(The request) Rewrite the records below, changing "trash delete icon" to "delete bin icon" and leaving everything else as it is.

Dataset excerpt
:::::

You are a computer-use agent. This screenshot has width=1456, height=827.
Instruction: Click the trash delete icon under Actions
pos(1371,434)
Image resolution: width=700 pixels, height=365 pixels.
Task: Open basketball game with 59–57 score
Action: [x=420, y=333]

:::::

(Correct answer)
You are a computer-use agent. This screenshot has width=1456, height=827.
Instruction: Click the delete bin icon under Actions
pos(1371,434)
Image resolution: width=700 pixels, height=365 pixels.
Task: Open basketball game with 59–57 score
Action: [x=420, y=333]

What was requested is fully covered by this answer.